*Work required*:
Pull every line with "computer" from the data.

*Exercise data*:
== Segment start ==

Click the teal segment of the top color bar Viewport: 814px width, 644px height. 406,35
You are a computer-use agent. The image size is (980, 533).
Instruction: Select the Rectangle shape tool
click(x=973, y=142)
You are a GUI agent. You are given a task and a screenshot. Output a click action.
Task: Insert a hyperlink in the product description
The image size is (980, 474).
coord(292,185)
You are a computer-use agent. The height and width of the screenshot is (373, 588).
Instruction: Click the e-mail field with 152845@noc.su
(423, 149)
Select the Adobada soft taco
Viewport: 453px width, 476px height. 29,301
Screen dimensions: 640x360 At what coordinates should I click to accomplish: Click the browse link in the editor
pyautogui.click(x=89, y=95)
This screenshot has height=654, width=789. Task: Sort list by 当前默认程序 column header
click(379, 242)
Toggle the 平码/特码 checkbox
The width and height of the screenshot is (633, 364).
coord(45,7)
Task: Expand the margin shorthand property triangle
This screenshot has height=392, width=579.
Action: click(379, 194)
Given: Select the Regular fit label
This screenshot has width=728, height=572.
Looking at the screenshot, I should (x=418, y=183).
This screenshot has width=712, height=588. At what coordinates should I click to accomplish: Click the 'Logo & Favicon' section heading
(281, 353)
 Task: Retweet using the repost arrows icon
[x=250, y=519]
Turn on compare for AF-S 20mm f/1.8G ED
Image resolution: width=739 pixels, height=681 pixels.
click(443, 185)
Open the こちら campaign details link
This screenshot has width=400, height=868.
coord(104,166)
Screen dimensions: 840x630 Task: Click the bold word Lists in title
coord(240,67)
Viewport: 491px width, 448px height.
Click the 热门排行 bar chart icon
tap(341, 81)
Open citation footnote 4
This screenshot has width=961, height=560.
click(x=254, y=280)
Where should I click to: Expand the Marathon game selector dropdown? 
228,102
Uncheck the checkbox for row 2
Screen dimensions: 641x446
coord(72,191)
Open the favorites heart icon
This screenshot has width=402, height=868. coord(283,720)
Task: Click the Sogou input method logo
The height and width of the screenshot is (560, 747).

== Segment end ==

*Answer to this exercise*:
You are a computer-use agent. The image size is (980, 533).
You are a computer-use agent. The height and width of the screenshot is (373, 588).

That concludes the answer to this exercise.